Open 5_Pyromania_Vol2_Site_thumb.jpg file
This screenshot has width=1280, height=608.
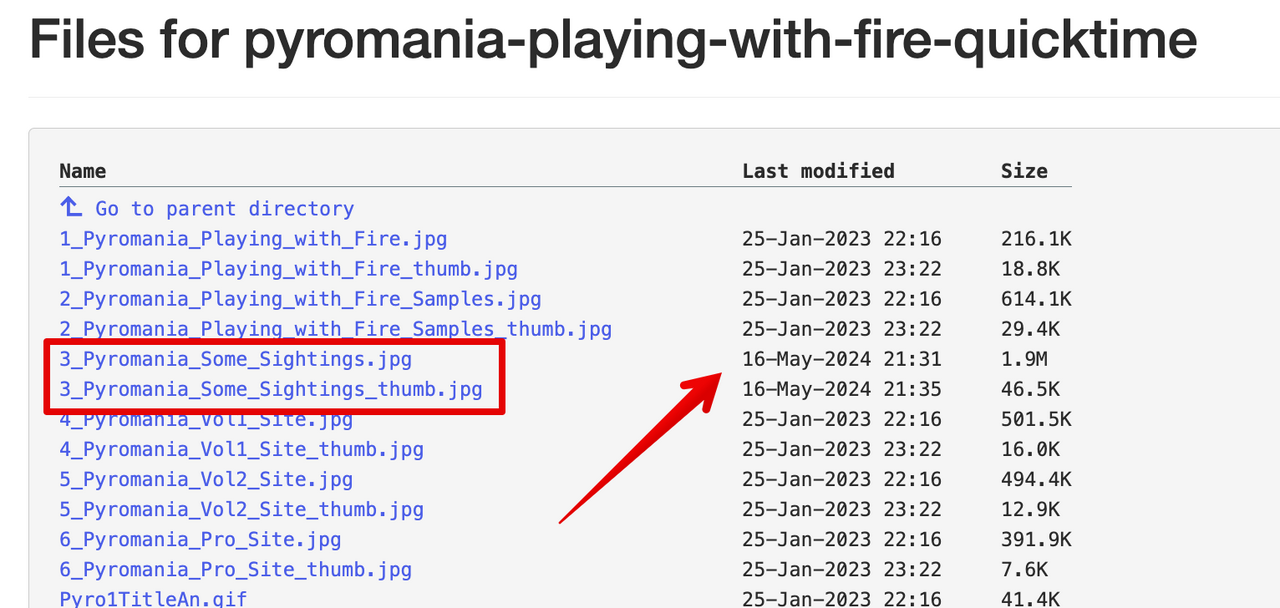pos(241,510)
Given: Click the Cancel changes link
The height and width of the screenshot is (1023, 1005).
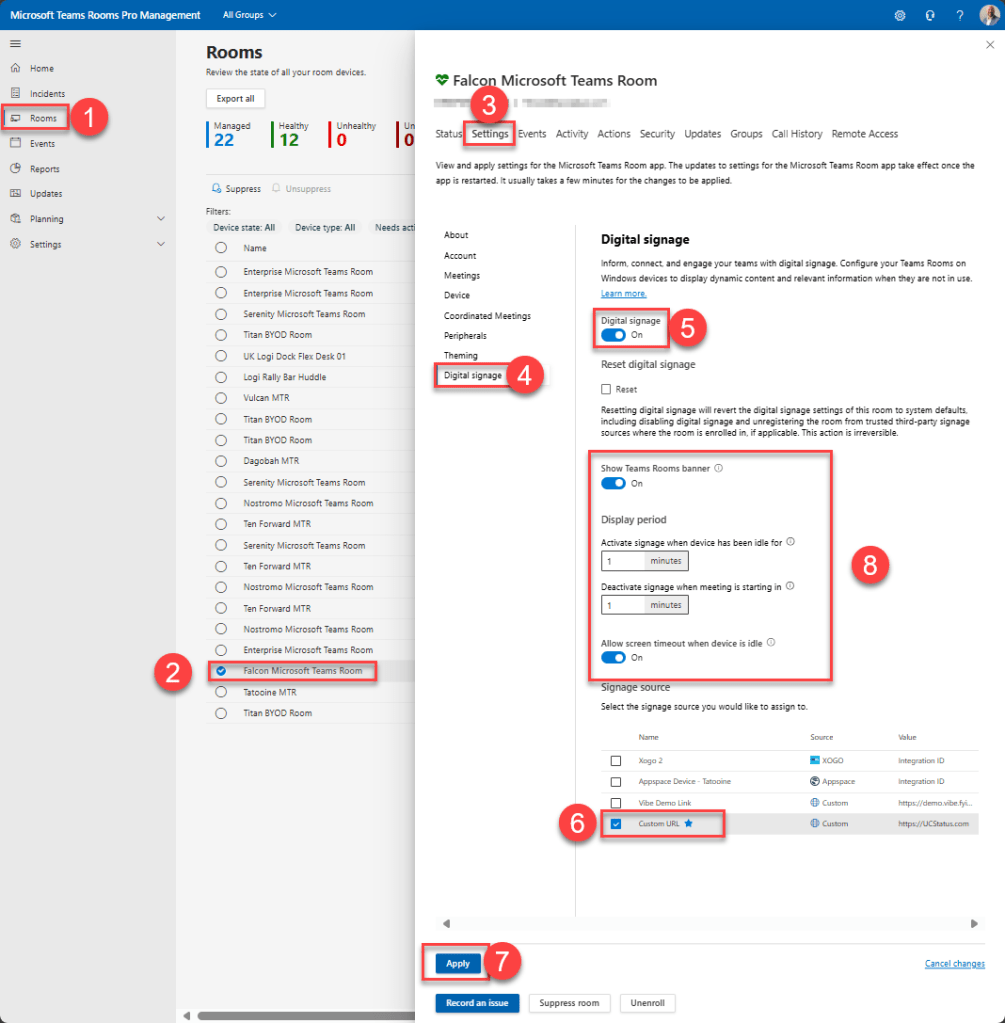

- **What needs to be done**
Copy out the part of the data that opens with the line containing "Given: Click the Cancel changes link" and runs through the end of the data, with every line unchanged and both ends included. Leave the pictures out of your answer.

- **Correct response**
Given: Click the Cancel changes link
The height and width of the screenshot is (1023, 1005).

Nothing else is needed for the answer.